Hello and welcome to the second post in my sports blog. Last week I focused on the joys of sport and running being for everyone and the current World Athletics Championships have really driven this home. People from 207 countries across the globe have joined together to participate in a sport we love. The new javelin world champion Julius Yego should be an inspiration to all having gone from honing his technique by watching YouTube videos to gaining Kenya’s first World Championship gold in a field event.

However these championships have also highlighted the fact that the ability to compete should never be taken for granted. The controversy over team selection aside, injury is something every athlete will face at some point in their career. Unfortunately this can be career ending but most of the time athletes can recover.
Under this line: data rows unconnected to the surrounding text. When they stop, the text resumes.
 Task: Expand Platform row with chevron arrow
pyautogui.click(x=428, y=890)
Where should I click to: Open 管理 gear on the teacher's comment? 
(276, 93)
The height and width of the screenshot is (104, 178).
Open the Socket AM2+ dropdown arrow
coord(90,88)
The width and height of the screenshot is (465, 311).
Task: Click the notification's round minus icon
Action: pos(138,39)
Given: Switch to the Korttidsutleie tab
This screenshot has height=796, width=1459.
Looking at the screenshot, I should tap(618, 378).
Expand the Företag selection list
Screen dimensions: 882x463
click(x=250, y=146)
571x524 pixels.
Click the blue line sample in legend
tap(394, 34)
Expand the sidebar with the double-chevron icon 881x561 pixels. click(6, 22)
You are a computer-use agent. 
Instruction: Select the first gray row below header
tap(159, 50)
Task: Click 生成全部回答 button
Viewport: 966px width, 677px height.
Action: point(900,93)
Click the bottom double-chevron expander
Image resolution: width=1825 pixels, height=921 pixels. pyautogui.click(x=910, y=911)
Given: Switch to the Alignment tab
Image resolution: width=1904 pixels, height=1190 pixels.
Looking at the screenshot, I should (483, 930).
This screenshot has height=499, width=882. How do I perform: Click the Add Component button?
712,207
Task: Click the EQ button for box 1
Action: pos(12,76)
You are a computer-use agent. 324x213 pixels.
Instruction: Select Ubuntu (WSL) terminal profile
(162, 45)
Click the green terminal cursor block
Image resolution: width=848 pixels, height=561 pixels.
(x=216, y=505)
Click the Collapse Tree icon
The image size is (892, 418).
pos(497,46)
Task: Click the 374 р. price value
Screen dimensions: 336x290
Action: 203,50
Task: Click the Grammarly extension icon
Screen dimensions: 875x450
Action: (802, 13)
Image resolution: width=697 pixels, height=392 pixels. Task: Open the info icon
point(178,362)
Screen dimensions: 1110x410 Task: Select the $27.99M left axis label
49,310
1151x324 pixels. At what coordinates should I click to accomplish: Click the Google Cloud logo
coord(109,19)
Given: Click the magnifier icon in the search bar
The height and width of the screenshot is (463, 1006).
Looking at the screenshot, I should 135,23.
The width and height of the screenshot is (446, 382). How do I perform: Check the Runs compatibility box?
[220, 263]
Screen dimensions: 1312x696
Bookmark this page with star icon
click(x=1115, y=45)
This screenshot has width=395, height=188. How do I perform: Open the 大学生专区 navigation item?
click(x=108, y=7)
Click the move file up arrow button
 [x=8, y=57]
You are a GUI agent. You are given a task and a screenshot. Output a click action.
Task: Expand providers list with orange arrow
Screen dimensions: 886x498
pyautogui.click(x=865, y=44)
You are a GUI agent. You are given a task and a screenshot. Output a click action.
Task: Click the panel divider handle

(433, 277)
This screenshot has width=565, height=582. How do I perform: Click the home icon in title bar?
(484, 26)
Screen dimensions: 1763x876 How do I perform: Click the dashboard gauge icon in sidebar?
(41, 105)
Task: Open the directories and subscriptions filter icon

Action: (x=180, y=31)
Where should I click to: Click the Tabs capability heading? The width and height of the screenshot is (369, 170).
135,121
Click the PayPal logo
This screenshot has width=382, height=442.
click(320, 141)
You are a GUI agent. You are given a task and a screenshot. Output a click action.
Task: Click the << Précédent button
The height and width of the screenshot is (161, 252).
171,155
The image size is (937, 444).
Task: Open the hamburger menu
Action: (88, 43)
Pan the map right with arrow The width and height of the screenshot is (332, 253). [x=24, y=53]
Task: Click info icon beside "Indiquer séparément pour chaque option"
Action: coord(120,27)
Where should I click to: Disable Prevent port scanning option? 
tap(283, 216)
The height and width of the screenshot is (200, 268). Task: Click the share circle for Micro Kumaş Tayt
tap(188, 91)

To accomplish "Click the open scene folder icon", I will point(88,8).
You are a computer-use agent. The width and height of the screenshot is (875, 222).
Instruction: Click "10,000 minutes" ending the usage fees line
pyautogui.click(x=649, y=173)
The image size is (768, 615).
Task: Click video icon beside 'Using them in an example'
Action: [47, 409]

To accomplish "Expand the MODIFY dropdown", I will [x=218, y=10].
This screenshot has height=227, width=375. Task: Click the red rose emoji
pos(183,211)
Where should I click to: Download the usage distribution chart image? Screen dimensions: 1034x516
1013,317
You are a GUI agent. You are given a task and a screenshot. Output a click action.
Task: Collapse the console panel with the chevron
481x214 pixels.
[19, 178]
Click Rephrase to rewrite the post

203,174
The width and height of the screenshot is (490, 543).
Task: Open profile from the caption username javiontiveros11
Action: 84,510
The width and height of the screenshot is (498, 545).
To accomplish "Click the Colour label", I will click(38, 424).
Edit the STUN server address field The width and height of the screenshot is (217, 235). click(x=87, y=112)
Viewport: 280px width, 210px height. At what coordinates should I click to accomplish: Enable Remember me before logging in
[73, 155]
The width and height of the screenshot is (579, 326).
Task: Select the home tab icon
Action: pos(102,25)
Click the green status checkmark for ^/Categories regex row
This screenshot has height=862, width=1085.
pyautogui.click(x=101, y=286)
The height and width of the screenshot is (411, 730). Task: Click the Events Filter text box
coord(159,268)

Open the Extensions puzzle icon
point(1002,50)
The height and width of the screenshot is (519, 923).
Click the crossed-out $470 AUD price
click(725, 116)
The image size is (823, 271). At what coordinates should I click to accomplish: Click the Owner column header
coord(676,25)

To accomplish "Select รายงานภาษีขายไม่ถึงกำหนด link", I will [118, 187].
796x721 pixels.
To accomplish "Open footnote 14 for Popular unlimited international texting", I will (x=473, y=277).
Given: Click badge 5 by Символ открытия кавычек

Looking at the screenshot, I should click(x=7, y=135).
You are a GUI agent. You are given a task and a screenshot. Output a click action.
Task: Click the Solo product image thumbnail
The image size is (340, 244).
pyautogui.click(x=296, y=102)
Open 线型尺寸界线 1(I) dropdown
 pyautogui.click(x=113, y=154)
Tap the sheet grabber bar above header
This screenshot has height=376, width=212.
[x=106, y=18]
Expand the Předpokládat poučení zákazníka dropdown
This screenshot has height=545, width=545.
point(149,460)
While Dai Greene and Perri Shakes-Drayton missed the World Championships after persistent injury prevented them meeting the UK athletics qualifying standards, Usain Bolt and David Rudisha both managed to spectacularly overcome injury and win gold.

With patience and common sense most injuries can be overcome and interviews with athletes such as Greene and Shakes-Drayton show how much getting back into competing means to them. Greene has stated that throughout his long running injury trouble he ‘never once thought about stopping’ ( and it looks like he may well be back on his way to the top.

The frustration at being unable to run is something people of all ability experience. This has been driven home to me by two recent events: a friend whose bike crash has put him out of running for several months and an unprovoked dog attack on someone very close to me. Six weeks, two operations and 33 stitches in the left calf later, the dog bite is getting better but I have witnessed at first hand the frustration caused by being physically unable to run and train. I will never forget the grin on her face when she managed a very slow ten minute jog last week.

For those of us lucky enough to currently be without injury it is important to be sensible and remember we are not immune. Even if you feel you are not running well, try to appreciate the ability to run.

If you are currently struggling with injury it is the joy you get from running that you should try and hold onto. The vast majority of people will recover and get back to running, whether that is in the World Championships or simply around your local park.

Everyone can enjoy running but being able to do so should be savoured and not taken for granted.

Anyway, I think that is enough from me for now. I hope you have found this blog interesting and I will post again in a week or two.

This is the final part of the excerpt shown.